Behind us, the door closed with a click and I felt the room lurch as it whipped away towards its next location. With us inside.

And no one else.

"Where is the Receptionist?" I asked, glaring at the empty desk. "They should be here to give out my pass."

"Hello, Taran," a voice said gently. It seemed to be coming from the walls. So, a sound projection.

It sounded calm, but there was a sharp edge to it. And humour.

Whoever it was, they were so full of happiness that they were bursting to let me know all about it. But, probably due to bureaucratic requirements, they were trying to maintain a level of professionalism which didn't suit their mood.

"Who are you?"

"I'm the one you came to see."

"Ah. The Headmaster," I said, pulling out a little slip of paper with my list of grievances on it. "Excellent. We have a few things to discuss, you and I. I'd like to make it quick if you don't mind. I have a lunch to get back to."

"I don't think you quite understand your situation," the Headmaster said in a tone I wasn't sure I liked very much. It was a little too happy to see me. "Please allow me to explain it to you."

I didn't see any harm in that. "Alright."

"You're currently standing in the Security Office."

"Headmaster, if you're going to point out the painfully obvious, I'm going to get very bored very quickly."

There was a brief pause. And when he started speaking again, he sounded a bit sour. "The Security Room was, as you know, on an automated schedule."

"Which is very lazy of you."

"No it's not!" The voice paused again. Then returned calmly; "This was done deliberately. It allowed you to find your way to it without too much difficulty. Although, we hadn't expected you to damage the Library as you did…"

"You're welcome."

"That wasn't-" I could hear him grind his teeth. I don't know why. If anyone should feel impatient, it ought to be me. "That aside, you are here now. So, I've lifted the automation."

"Jolly good," I said, approving.

"And instead removed the Destination entirely."

"Hmm."

"I see you understand."

"I do."

"I don't," Enid said.

"It means we're going nowhere," I told her. "Doomed to spend eternity drifting in the liminal space between rooms."

"Yes," The Headmaster let out an ugly chuckle. "Exactly. And I don't think I'm ever going to give this room a Destination, Taran. I'll let you sit in there until you die!"

Enid put a hand up. "What about me?"

"The Emperor will thank you for your sacrifice, Miss Squelch."

"This is about me always beating you in duels when we were students, isn't it?"

"No!" The Headmaster's protest sounded a bit too forceful. "You shouldn't have been with him to start with. You've only got yourself to blame."

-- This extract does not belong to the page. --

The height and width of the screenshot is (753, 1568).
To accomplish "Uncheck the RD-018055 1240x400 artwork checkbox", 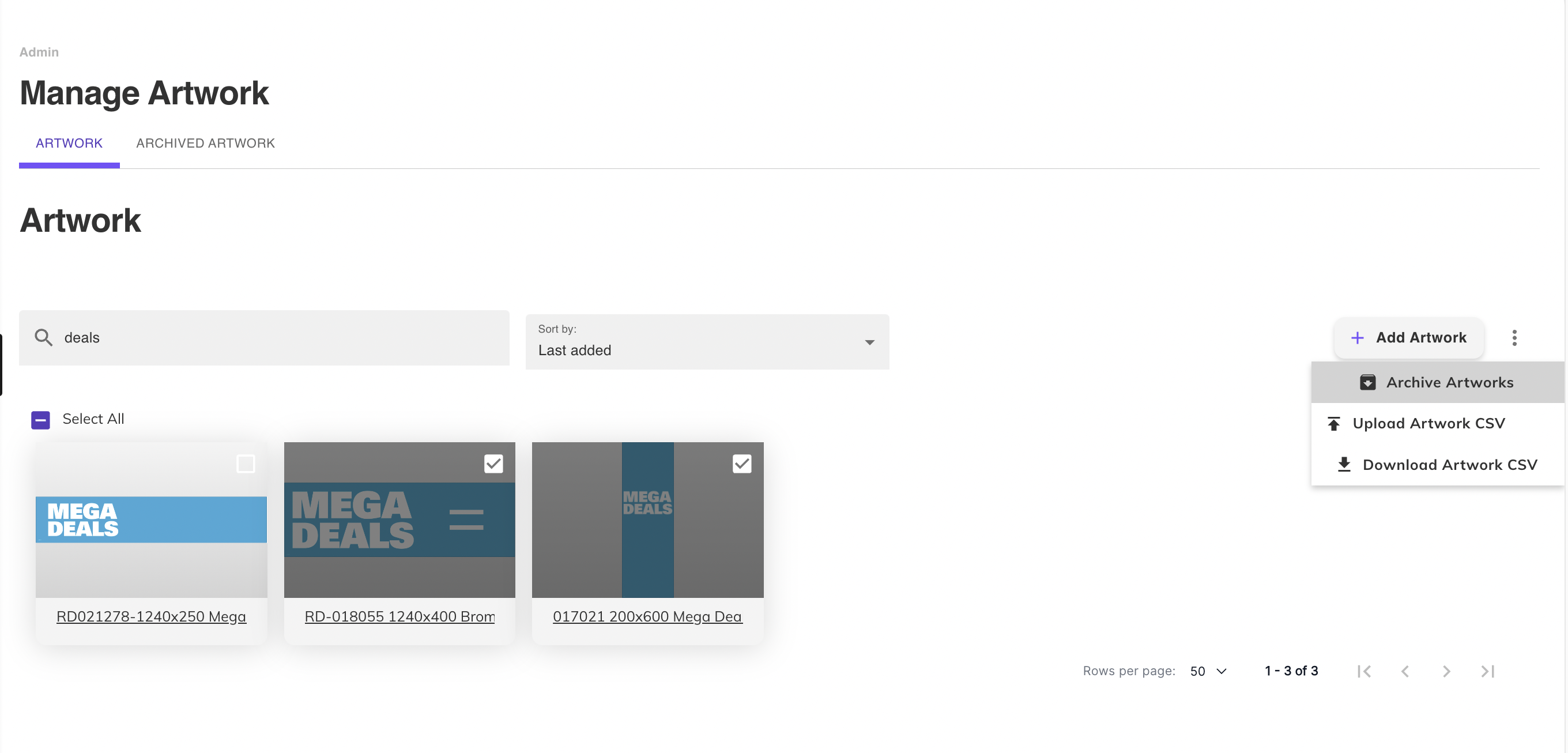I will 493,464.
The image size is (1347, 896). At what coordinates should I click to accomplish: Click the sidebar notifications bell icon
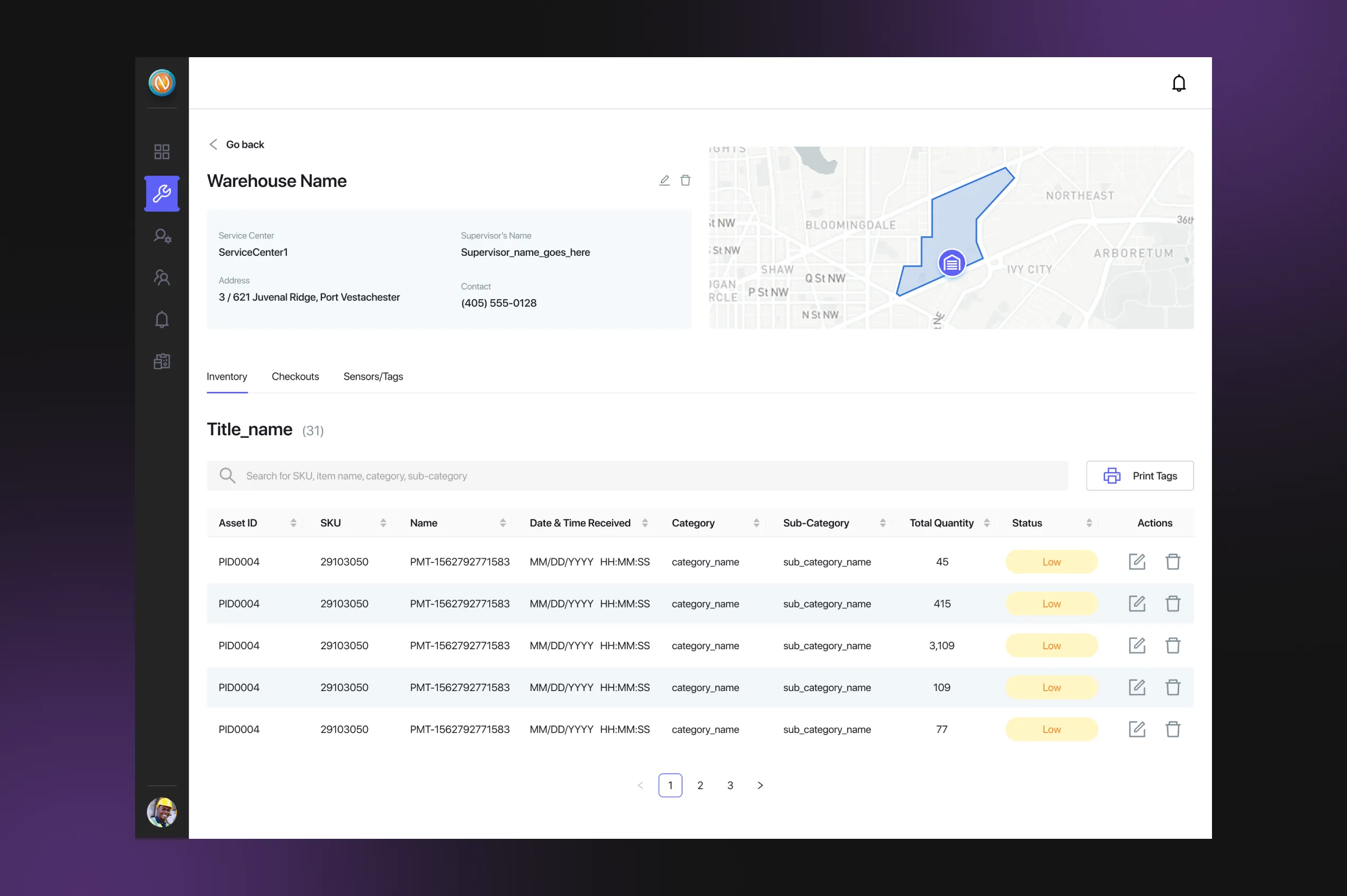click(161, 319)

"It wasn't my choice, Henry," she snapped. "He kidnapped me!"

"I'm deeply sorry, Miss Squelch," he purred. "Truly, I am. But I'm afraid that some sacrifices must be made. Taran is a void mage. His very existence threatens the Empire. Now, I'm composing a letter to the Emperor, and I'm sure he'll be most appreciative. They might even build a monument to you, you know."

Enid stamped a foot. "You know where you can stick your monument, Henry?"

"What about me?" I asked. "Will I get one?"

"Not if I have anything to say about it," the Headmaster muttered. "Although, I am considering having a little bust of you made so I can put it in my lavatory to have something to aim at while pissing. Will that be good enough for you?"

"You know, I don't quite know what to say to that," I winced. "Except it's actually rather weird. Have you thought of getting therapy?"

"Yes, well." He sounded a little ashamed of himself. As he should be. Those sorts of kinks shouldn't really be discussed in polite company. "I think that's all we have to say to each other. If you don't mind, I'm very busy, so I'll leave you both to get better acquainted with your new home."

There was a little burst of static. Then silence.

I looked at Enid.

She looked back at me.

"Well," I said. "This is a bit of a pickle, isn't it?"